# Extract to read:
>>>>

Liveaboard: dream's sinking in troubled waters
PUBLISHED: 17:02 19 July 2018 | UPDATED: 17:02 19 July 2018
With a banging headache (duck through those bow doors) and a litany of laundry challenges, downbeat David Johns may just be going under
You’d think after nearly three years of narrowboat ownership that I’d be used to ducking slightly on exiting through the bow doors and not cracking the top of my skull on the very solid metal that forms the frame. But apparently not. To my neighbours, the cry of some very rude words must by now be the common code for “David’s leaving his boat”.
Every time I do it, I swear it’ll be the last. That I’ll learn, finally, that the door is not quite high enough to just step through with nary a care. Yet, so many times even this most basic of tasks – walking through a door without injury – seems to elude me.

<<<<

# Entries for finding words and elements:
>>>>

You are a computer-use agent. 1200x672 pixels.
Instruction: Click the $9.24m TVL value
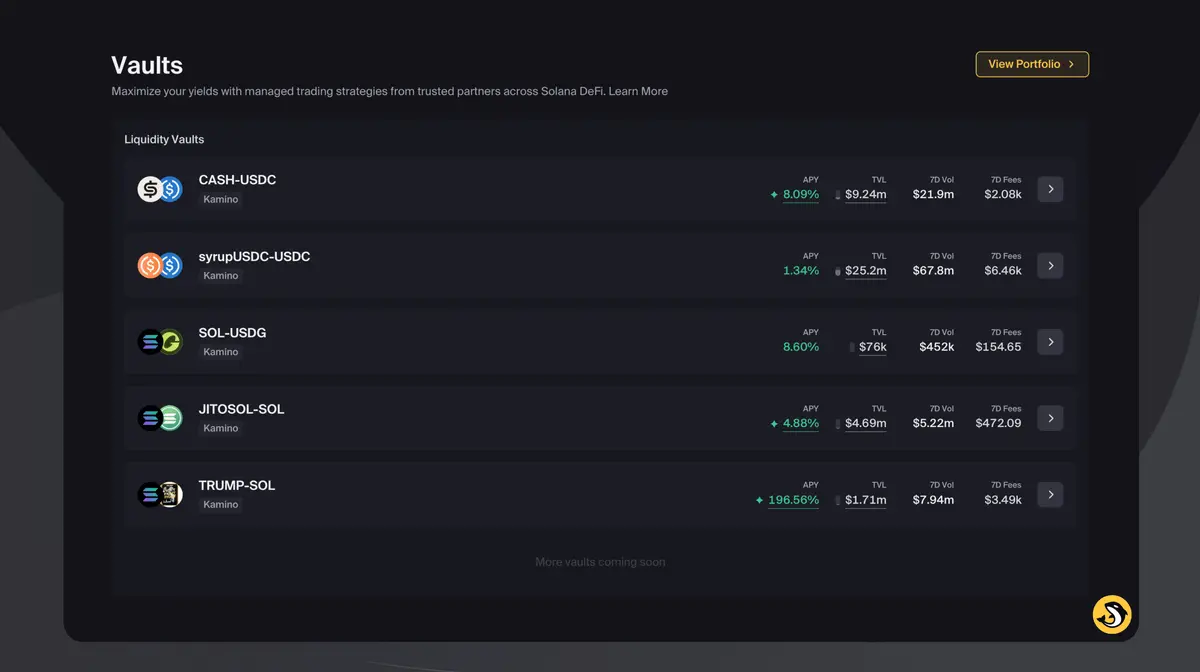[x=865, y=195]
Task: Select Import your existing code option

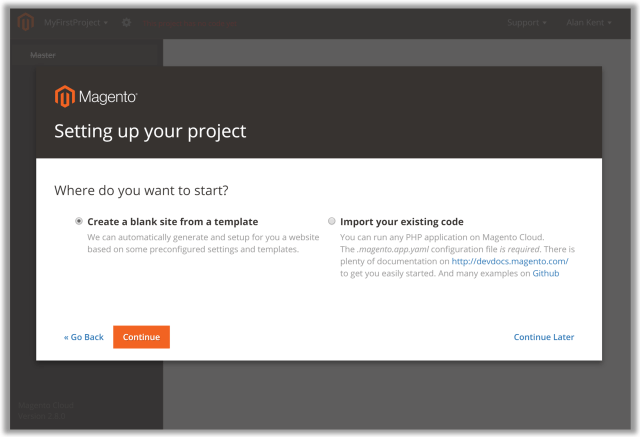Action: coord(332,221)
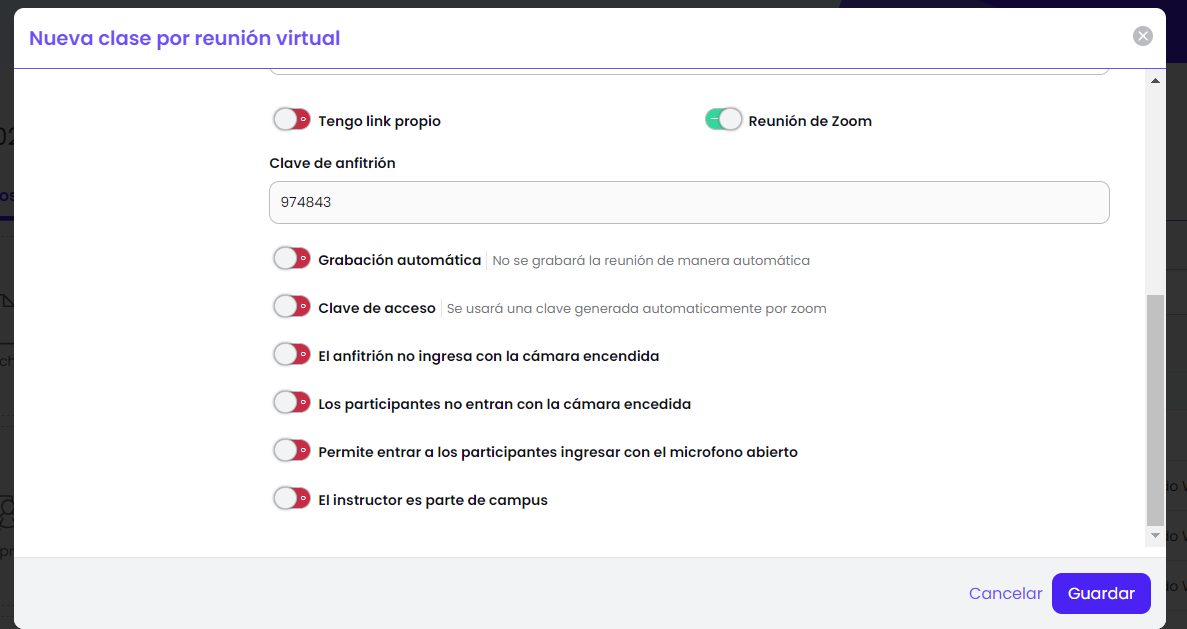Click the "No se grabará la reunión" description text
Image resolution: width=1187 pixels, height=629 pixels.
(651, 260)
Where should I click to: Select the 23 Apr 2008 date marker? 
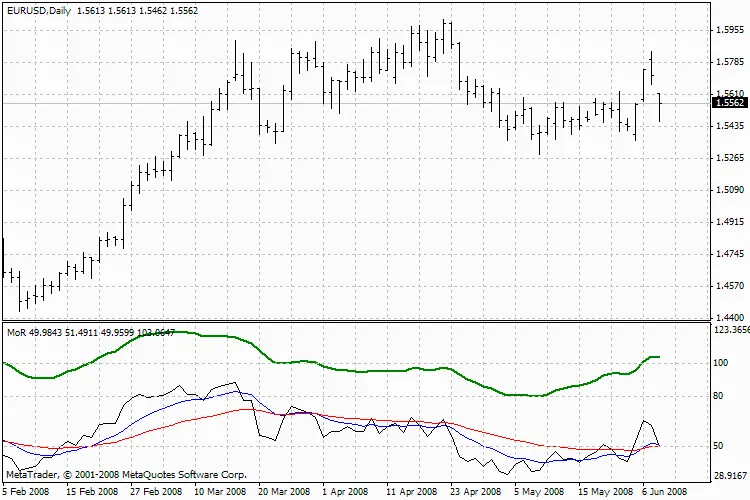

<<<<

# To be done:
1) Answer these questions from the narrowboat column, giving each answer on its own line:
(a) How long has the writer owned the narrowboat?
(b) What is the metal the writer keeps hitting when going out through the bow doors?
(c) What does the writer swear every time it happens?
2) Repeat word for word the part of the narrowboat column that opens with the words containing "Every time I" and closes with "to elude me.".
The records have nothing to do with the narrowboat column.

# Task-by-task results:
1)
(a) Nearly three years.
(b) The very solid metal that forms the frame of the bow doors.
(c) That it'll be the last time.

2)
Every time I do it, I swear it’ll be the last. That I’ll learn, finally, that the door is not quite high enough to just step through with nary a care. Yet, so many times even this most basic of tasks – walking through a door without injury – seems to elude me.